Il primo giorno il Santo Padre ha accolto questi pellegrini speciali nella sala Paolo VI alle ore 11:30 con una vivace catechesi sul tema della consolazione. Sabato, invece, il cardinale Philippe Barbarin, arcivescovo di Lione, ha guidato la processione e la veglia, presso la Basilica di San Paolo fuori le mura, invitando a riflettere sul perdono. Domenica mattina il congedo, dopo la messa delle 10:00 presieduta da Papa Francesco nella Basilica di San Pietro.

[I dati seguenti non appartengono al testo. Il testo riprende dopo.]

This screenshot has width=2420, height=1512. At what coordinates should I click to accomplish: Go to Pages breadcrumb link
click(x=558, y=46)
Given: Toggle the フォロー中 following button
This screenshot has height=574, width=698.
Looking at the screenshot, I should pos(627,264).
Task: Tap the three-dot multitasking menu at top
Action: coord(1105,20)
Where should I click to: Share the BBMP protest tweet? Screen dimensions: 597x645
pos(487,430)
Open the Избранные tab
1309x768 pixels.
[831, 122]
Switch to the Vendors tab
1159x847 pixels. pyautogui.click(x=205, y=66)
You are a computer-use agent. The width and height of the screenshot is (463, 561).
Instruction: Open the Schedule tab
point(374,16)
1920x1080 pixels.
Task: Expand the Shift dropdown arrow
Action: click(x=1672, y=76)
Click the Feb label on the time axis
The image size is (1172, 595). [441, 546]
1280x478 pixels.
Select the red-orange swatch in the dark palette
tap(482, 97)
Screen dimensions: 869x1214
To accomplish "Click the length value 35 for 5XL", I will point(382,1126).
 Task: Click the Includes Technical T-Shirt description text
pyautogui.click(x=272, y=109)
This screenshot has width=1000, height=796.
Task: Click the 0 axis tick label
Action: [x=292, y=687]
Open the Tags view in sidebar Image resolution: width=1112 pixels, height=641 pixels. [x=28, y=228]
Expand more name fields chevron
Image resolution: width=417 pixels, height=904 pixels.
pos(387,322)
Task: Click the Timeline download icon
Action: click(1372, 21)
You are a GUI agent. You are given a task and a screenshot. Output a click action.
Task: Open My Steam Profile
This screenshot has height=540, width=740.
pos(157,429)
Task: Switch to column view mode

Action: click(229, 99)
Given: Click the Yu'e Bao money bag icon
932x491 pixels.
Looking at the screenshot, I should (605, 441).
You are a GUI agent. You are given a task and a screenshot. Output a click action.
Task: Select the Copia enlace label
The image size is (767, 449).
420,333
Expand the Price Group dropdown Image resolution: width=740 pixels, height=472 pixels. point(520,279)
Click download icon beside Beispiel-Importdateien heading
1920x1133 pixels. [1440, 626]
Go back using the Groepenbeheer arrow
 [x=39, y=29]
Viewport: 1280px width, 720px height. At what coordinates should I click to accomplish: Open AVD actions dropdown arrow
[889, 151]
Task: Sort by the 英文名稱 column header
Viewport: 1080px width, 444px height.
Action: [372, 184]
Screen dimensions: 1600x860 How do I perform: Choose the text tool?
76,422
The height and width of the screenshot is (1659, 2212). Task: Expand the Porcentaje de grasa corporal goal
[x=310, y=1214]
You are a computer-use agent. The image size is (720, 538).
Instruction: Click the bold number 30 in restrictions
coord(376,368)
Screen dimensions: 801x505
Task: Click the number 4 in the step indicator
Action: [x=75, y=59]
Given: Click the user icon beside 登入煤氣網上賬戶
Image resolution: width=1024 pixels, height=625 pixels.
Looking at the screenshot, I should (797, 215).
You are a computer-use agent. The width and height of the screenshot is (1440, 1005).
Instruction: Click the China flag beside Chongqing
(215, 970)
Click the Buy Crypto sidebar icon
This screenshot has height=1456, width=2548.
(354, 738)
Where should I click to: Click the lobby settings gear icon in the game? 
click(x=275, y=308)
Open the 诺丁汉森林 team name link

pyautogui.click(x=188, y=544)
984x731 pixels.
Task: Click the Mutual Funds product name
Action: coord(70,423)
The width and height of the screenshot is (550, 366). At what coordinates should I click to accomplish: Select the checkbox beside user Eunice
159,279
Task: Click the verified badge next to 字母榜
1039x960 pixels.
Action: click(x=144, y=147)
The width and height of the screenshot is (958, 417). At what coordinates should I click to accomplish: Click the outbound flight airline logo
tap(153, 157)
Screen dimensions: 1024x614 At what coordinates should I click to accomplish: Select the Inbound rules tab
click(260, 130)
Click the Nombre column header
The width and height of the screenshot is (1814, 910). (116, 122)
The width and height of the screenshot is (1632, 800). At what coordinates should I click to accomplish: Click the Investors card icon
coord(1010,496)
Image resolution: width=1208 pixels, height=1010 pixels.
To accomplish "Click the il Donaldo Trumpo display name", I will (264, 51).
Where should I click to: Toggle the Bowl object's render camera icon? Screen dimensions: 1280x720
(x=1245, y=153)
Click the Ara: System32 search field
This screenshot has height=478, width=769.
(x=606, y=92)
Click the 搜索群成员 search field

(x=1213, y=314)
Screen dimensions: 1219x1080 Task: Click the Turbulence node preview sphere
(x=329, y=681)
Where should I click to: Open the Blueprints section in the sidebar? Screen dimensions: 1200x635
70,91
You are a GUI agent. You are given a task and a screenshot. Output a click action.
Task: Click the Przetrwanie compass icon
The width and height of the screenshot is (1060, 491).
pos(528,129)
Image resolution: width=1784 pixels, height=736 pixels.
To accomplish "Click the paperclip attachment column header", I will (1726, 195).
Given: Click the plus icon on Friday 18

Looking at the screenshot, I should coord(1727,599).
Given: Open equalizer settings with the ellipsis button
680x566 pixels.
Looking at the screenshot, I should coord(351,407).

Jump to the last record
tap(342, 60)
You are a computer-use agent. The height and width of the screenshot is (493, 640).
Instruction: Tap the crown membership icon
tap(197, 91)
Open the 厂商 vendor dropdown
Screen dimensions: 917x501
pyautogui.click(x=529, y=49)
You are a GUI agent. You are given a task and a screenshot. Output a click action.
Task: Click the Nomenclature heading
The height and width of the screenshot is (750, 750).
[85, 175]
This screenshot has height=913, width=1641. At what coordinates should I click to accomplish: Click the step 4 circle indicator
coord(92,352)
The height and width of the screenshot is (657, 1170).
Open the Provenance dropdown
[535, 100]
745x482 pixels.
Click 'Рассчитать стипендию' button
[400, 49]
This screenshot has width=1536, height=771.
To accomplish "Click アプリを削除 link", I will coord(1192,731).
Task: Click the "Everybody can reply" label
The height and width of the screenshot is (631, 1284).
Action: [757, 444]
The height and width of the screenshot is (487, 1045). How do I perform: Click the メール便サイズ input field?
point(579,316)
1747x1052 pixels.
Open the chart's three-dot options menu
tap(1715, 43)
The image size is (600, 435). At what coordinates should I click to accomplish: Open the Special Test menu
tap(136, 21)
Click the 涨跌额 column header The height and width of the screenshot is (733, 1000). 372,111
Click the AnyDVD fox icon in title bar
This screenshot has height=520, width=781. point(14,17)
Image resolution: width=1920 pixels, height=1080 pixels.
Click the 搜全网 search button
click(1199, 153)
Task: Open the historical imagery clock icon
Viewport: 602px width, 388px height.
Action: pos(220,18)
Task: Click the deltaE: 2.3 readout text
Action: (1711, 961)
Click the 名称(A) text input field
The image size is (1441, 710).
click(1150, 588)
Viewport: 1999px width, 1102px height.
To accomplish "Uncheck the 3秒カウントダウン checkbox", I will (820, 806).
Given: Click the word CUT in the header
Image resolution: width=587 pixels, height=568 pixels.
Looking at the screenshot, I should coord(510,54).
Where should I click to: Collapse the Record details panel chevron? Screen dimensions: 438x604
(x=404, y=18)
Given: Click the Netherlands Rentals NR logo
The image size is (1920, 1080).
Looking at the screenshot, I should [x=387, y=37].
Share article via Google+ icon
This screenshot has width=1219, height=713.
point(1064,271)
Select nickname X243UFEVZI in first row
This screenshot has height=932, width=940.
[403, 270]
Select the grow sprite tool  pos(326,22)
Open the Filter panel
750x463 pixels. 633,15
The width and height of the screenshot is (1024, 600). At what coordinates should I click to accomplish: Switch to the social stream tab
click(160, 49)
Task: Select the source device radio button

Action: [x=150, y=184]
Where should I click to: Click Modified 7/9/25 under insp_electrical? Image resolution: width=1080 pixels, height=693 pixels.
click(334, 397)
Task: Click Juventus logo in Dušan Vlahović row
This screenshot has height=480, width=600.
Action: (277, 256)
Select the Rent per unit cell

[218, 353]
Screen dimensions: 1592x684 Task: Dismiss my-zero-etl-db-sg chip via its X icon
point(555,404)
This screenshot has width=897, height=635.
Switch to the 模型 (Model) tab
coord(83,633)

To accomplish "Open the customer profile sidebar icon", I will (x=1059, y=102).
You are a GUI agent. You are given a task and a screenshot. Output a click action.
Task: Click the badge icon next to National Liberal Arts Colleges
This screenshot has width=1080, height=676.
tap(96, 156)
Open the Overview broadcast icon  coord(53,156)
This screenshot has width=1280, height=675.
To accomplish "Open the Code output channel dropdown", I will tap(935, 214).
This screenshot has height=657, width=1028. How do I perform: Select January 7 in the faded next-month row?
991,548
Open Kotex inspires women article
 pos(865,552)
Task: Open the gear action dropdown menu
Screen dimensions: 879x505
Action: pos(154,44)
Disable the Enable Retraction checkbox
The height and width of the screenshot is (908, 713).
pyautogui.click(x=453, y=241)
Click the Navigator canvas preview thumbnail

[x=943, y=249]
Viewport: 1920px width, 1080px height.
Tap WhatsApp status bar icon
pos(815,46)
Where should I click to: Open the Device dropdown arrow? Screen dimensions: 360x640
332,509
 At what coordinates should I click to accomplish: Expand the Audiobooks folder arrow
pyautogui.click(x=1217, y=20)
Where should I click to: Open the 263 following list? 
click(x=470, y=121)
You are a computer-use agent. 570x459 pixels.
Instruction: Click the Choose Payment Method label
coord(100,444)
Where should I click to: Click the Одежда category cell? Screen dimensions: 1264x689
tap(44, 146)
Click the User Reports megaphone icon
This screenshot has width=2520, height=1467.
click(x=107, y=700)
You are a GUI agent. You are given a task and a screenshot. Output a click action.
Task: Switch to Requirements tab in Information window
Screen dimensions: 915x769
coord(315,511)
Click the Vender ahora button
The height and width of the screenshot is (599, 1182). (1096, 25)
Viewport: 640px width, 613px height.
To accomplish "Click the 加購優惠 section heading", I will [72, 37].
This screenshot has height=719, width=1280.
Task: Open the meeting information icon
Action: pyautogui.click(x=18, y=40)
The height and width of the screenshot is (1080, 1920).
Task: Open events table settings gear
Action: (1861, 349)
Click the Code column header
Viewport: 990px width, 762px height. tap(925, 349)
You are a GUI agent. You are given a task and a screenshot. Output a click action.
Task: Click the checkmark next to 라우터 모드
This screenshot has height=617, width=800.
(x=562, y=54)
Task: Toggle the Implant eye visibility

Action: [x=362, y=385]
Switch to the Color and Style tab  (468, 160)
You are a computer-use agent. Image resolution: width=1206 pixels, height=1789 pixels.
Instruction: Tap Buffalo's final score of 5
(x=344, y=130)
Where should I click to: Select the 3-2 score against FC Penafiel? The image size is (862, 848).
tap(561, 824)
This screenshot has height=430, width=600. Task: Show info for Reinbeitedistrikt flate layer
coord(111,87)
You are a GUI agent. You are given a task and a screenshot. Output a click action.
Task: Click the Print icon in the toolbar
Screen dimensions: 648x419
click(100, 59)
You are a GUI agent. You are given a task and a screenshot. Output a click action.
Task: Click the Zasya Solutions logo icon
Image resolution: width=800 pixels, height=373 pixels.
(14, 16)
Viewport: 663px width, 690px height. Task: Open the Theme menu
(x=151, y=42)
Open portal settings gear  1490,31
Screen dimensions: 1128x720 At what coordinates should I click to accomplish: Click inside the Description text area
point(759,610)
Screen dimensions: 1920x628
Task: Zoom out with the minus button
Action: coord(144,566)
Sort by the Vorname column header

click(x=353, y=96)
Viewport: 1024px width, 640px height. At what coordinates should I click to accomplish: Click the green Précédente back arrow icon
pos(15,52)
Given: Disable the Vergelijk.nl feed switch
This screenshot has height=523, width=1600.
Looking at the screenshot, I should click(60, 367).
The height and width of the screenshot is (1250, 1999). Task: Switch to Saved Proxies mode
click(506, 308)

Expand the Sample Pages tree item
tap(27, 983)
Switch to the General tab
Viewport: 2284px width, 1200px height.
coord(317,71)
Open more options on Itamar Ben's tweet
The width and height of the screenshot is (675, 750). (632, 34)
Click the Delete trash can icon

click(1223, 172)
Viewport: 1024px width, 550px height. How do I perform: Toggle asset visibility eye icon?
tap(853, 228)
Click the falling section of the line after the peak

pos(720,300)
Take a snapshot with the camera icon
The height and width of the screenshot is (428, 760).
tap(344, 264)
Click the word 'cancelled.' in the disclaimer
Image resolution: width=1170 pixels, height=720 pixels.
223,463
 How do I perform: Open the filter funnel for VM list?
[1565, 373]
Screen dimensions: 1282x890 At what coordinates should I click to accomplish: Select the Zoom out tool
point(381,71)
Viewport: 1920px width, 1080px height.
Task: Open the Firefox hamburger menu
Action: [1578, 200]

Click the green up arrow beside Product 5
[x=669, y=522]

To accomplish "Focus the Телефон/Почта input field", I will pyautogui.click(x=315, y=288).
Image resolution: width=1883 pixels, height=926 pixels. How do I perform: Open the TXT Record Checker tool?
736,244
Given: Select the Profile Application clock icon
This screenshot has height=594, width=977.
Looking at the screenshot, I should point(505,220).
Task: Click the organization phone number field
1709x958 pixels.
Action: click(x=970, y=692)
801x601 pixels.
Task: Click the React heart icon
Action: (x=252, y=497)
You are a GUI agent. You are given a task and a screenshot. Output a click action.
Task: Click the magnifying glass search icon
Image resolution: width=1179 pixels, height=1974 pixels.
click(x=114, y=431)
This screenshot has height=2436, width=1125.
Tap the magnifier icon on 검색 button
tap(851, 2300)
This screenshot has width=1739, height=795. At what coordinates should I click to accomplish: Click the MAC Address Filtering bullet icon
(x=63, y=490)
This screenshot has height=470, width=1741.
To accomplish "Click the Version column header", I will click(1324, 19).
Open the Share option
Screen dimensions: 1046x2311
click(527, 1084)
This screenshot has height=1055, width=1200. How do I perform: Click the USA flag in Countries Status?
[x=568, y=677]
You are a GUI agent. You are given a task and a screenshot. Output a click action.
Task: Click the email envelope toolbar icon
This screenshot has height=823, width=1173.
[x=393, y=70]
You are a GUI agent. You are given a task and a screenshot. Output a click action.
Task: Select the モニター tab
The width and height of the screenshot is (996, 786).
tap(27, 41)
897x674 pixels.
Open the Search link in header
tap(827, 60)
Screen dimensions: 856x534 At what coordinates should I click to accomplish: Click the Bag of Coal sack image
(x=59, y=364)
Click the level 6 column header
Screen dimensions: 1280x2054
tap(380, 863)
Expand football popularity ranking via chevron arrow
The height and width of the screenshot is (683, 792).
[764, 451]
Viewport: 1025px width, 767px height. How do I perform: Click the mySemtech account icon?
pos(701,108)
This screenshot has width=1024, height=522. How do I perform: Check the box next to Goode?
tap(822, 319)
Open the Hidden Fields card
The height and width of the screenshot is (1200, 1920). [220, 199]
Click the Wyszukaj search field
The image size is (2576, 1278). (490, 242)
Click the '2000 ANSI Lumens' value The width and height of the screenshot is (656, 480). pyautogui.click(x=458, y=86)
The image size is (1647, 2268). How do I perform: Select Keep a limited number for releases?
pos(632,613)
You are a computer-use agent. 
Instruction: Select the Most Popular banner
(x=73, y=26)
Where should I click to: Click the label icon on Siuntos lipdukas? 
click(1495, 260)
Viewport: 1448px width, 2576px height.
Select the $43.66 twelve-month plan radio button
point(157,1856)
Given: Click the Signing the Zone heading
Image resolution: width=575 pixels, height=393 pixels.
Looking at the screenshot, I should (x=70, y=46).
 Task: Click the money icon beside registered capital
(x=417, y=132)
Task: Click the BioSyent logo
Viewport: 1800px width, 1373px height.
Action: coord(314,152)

Ultima parola-chiave: speranza, la virtù che i clochard devono sviluppare maggiormente per affrontare le difficoltà della quotidianità.

Ad una settimana dalla chiusura del Giubileo della Misericordia, il Santo Padre ha spalancato le porte a 6000 persone bisognose venute da tutta Europa con il sostegno di varie associazioni caritative come l’associazione francese Fratello. Quest’ultima, come spiega il portavoce François Le Forestier, organizza varie attività per i senzatetto, in primis le coabitazioni con i laici disposti ad aprire le loro case agli altri.

Gli organizzatori dell’evento, ammirando il Papa dei poveri, sostengono che: “Questo tempo di pellegrinaggio e di incontro con Papa Francesco ha permesso alle persone più fragili della nostra società, spesso in situazione di esclusione, di scoprire che il loro posto è nel cuore di Dio e al centro della Chiesa”.